CT Scan has a minimal diagnostic value in diagnosing chickenpox unless complications arise such as in varicella pneumonia.

MRI

There are no MRI findings associated with chickenpox.

Ultrasound

There are no ultrasound findings associated with chickenpox.

Other Imaging Findings

There are no other specific imaging findings for chickenpox.

Other Diagnostic Studies

There are no additional diagnostic findings for chickenpox.

Treatment

Medical Therapy

Chickenpox usually doesn't require any medical therapy in otherwise healthy individuals.

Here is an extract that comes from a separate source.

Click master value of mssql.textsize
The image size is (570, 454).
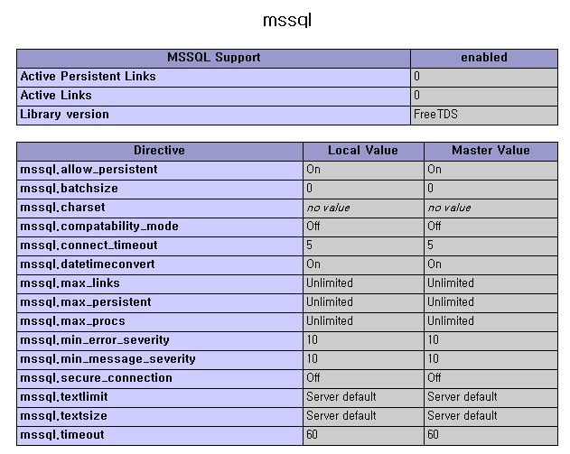pos(462,416)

Only symptomatic treatment is usually prescribed to ease the discomfort. The complexity of the therapy grows when many risk factors are involved.

Surgery

Surgical intervention is not recommended for the management of chickenpox.

Primary Prevention

Vaccination is recommended for children as well as adults who haven't been vaccinated previously to prevent chickenpox. Two doses of varicella vaccine are recommended for children who never have contracted chickenpox at the following intervals. The first dose is recommended between 12-15 months of age. The second dose is recommended around 4-6 years of age and also it may be given earlier if the gap between the doses is at least three months from the first dose. In adults, a vaccine is recommended for people who are 13 years of age or older. There should be a gap of at least 28 days between the two doses.

Secondary Prevention

There are several things that can be done at home to help relieve the symptoms and prevent skin infections. Calamine lotion and colloidal oatmeal baths may help relieve some of the itching. Keeping fingernails trimmed short may help prevent skin infections caused by scratching blisters.